Mike Pompeo said it was time to “call out” Wikileaks for what it actually is: a “non-state, hostile intelligence service” that is being supported by Russia.

“Wikileaks walks like a hostile intelligence service, and talks like a hostile intelligence service,” said the director in an address at the Center for Strategic and International Studies Thursday.

Pompeo claimed that Wikileaks has ties to the Russian domestic intelligence service, known as the GRU.

The CIA director said that Assange is not the slightest bit interested in progressing liberty. Instead, he is only trying to expand his own celebrity. He referred to Assange as a “fraud” and a “coward hiding behind a screen.”

Pompeo added that even some of Assange’s former colleagues have cast doubt on his actions, and that if the group was truly interested in promoting human rights, they would focus on the world’s many dictators.

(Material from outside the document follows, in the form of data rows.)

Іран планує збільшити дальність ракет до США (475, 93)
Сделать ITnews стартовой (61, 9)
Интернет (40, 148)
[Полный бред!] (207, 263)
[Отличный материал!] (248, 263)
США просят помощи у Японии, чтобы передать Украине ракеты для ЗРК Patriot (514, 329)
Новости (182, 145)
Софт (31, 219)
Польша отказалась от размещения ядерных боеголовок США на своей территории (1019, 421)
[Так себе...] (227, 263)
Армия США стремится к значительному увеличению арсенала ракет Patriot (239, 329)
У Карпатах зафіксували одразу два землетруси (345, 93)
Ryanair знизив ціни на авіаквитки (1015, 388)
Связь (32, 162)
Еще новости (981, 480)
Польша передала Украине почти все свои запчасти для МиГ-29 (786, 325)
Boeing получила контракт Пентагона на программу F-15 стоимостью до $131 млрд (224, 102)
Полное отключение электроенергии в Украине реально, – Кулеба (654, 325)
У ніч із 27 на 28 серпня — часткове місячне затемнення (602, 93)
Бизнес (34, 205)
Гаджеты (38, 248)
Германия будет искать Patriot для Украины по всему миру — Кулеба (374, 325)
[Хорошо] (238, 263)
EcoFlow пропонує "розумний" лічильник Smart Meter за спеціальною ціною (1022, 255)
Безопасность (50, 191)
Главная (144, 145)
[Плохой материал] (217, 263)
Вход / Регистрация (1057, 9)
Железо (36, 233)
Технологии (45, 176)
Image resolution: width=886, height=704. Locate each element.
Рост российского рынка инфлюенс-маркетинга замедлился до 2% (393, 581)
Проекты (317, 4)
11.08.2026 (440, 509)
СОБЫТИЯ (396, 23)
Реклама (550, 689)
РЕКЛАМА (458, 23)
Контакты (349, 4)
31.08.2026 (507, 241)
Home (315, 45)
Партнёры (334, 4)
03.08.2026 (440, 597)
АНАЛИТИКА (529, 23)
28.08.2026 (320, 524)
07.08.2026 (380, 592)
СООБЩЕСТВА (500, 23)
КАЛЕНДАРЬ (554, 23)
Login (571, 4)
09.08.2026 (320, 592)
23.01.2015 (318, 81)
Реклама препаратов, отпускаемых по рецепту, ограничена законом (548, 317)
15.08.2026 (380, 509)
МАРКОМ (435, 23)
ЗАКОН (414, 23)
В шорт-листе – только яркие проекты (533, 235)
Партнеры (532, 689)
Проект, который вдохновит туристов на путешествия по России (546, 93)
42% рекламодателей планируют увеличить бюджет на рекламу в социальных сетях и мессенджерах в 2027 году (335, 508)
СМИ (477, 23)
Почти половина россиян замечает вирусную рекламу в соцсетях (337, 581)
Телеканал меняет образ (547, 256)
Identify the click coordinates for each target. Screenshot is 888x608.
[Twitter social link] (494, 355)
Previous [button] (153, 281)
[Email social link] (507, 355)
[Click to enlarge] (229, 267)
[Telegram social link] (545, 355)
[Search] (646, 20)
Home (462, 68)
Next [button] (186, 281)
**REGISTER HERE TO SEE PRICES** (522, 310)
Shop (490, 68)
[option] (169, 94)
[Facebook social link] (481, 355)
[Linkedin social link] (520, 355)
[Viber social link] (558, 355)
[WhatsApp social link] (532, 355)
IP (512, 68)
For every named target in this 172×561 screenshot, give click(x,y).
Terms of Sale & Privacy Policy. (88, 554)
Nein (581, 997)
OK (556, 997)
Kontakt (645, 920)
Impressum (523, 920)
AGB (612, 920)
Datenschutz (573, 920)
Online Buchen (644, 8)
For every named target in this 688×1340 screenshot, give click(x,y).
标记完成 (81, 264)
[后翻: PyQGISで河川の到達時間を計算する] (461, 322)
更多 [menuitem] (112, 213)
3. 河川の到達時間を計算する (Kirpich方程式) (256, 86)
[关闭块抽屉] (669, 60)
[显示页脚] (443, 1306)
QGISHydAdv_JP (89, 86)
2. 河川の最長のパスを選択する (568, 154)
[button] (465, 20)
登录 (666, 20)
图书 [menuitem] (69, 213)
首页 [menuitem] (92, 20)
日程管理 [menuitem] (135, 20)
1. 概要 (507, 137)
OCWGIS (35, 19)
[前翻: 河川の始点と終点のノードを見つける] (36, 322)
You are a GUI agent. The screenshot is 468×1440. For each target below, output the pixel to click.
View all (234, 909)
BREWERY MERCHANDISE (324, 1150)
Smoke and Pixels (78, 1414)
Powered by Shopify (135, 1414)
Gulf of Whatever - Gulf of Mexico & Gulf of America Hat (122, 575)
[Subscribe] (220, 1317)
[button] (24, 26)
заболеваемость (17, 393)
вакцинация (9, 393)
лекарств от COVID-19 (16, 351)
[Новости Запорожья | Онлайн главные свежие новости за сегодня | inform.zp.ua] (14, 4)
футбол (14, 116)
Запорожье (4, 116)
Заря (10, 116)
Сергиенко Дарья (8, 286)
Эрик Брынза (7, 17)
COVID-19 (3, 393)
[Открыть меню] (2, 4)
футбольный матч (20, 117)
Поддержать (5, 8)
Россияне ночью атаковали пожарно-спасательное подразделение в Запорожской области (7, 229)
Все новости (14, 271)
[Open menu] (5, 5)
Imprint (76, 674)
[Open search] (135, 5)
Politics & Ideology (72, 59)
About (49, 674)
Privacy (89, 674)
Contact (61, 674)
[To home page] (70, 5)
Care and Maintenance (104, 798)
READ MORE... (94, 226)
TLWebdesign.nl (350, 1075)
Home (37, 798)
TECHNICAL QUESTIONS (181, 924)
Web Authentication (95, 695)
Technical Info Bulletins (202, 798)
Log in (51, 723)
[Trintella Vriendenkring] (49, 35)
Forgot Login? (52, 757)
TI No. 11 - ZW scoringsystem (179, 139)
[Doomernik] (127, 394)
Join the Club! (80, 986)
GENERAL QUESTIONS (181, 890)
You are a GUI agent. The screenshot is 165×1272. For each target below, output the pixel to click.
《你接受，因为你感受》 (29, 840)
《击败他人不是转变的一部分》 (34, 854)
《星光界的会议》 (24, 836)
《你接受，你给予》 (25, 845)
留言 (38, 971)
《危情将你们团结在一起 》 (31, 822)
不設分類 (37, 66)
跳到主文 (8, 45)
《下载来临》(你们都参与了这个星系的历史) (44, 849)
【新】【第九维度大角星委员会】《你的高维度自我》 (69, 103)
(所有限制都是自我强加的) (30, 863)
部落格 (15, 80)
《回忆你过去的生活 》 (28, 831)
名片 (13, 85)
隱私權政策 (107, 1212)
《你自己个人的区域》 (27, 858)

Al-Qaida in the Arabian Peninsula thanked Wikileaks for its revelations of confidential U.S. information, according to the director.

Pompeo also called out former National Security Agency contractor Edward Snowden for endangering U.S. national security, and for running to Russia after leaking thousands of classified documents.

The director said the U.S. must “undercut the danger” posed by Wikileaks, Assange and others like them.

The first step, according to Pompeo, is to call these groups out for what they are, just like he did Thursday.

Second, he said the U.S. must do a better job at home securing “our own stuff.” He explained that the Snowden threat has not abated, and that while U.S. enemies will not relent, nor will the CIA.

Third, he said that the U.S. cannot allow Assange and his colleagues to use free speech against American national security.

Finally, Pompeo said that the CIA must continue to ensure trust between the agency and the public. He said that no one should be expected to trust the government “blindly,” and that while the CIA may not be able to share everything it does, it can do a better job being more transparent to the U.S. citizenry.